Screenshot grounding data
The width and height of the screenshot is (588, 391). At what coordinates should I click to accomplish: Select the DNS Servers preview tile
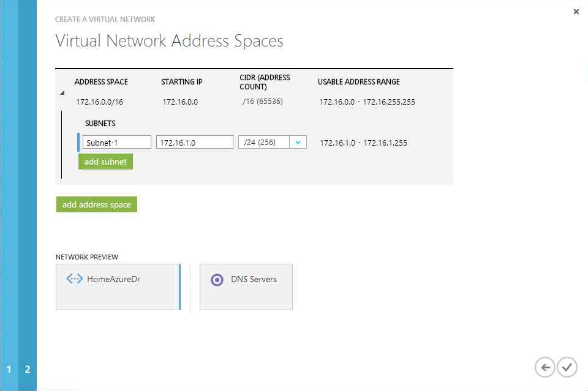[246, 287]
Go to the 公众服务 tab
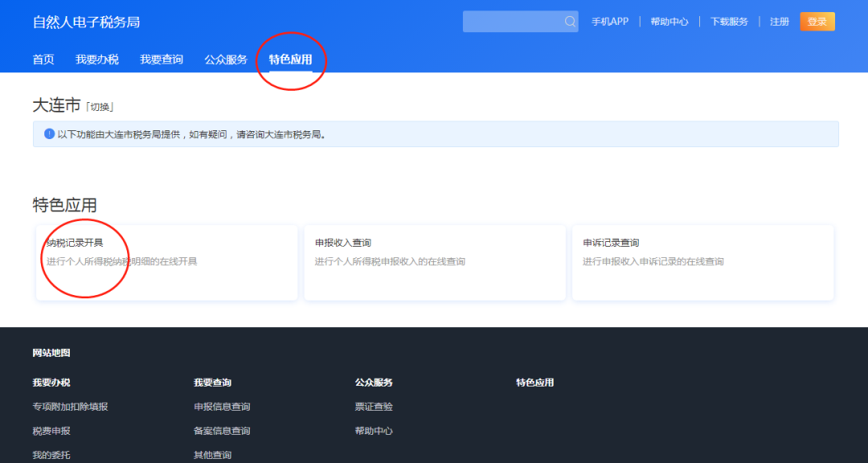868x463 pixels. 226,59
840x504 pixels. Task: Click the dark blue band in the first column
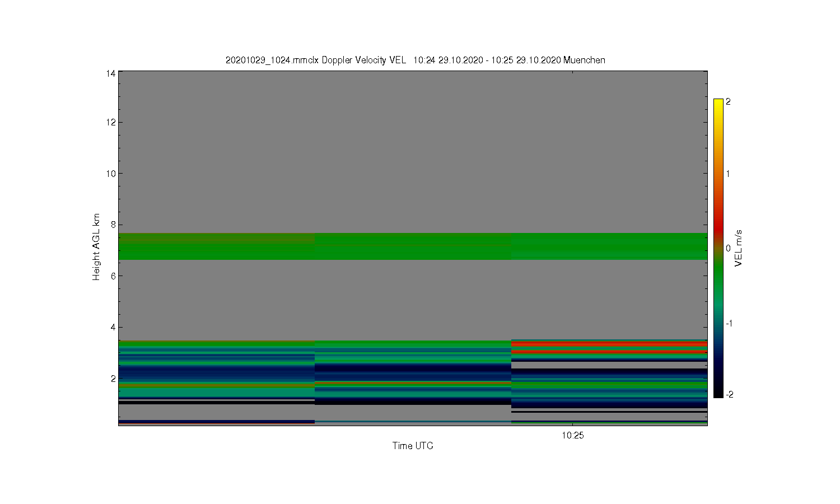pos(216,372)
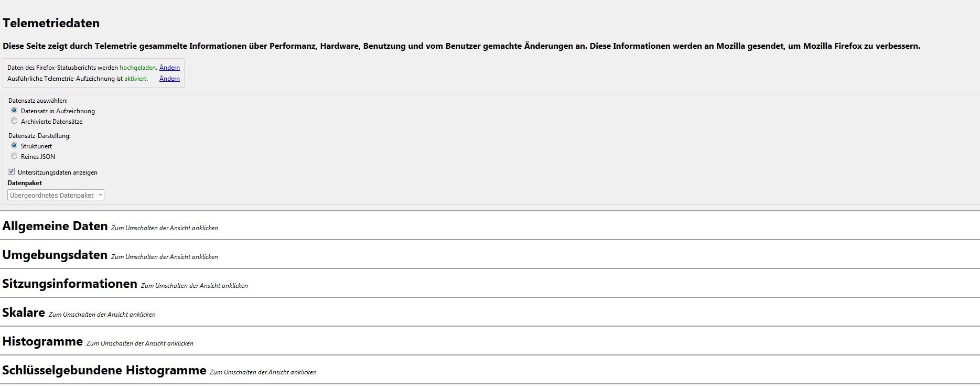Click the green 'aktiviert' status text

[x=135, y=79]
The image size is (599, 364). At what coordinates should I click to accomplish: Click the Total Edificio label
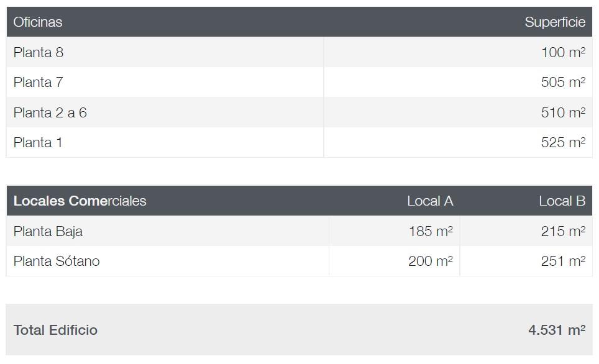point(56,330)
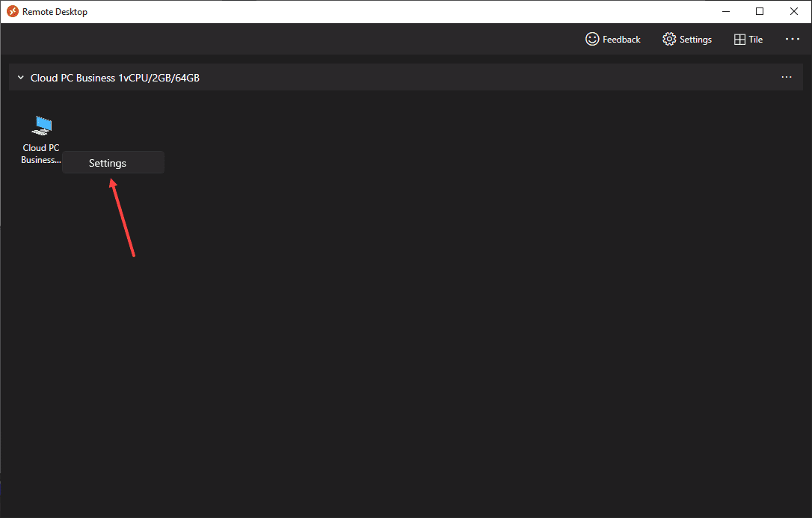Click the Tile text label

[x=755, y=39]
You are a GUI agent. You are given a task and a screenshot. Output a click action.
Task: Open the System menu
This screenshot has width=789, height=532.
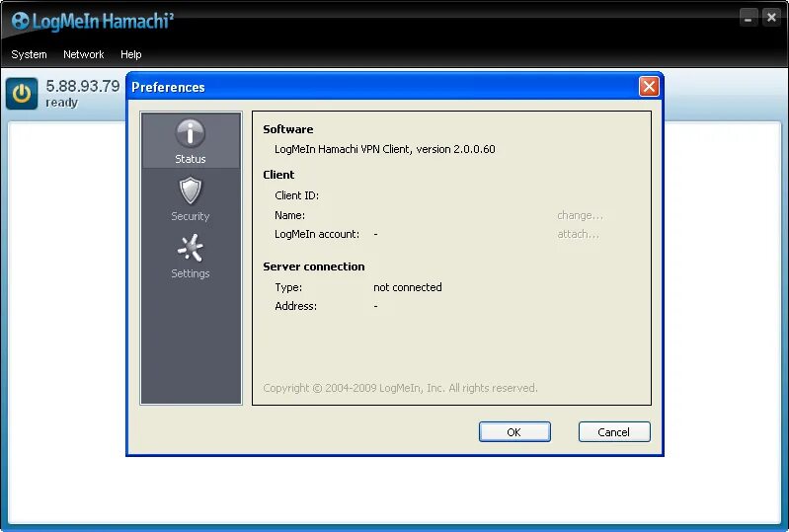[x=29, y=54]
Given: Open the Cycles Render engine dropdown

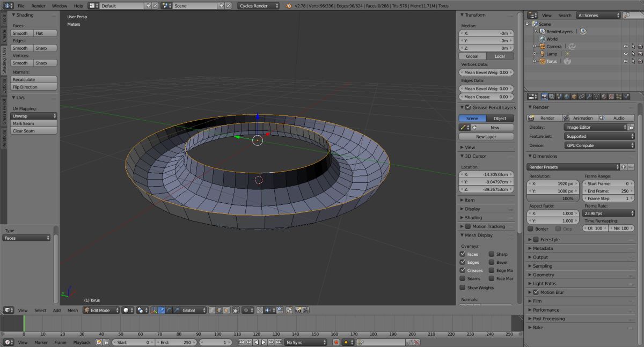Looking at the screenshot, I should pyautogui.click(x=259, y=5).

# Brief
In the records above, locate the line with "840x504 pixels. Task: Click"; output it and each line after it through the last one, exactly, omitting pictures.

# Solution for this problem
840x504 pixels. Task: Click the dark blue band in the first column
pos(216,372)
Click the green 'aktiviert' status text

[x=135, y=79]
The image size is (599, 364). At what coordinates should I click to accomplish: Click the Total Edificio label
point(56,330)
Click the Tile text label

[x=755, y=39]
You are a GUI agent. You are given a task and a screenshot. Output a click action.
Task: Open the System menu
This screenshot has width=789, height=532.
[x=29, y=54]
Given: Open the Cycles Render engine dropdown

Looking at the screenshot, I should pyautogui.click(x=259, y=5).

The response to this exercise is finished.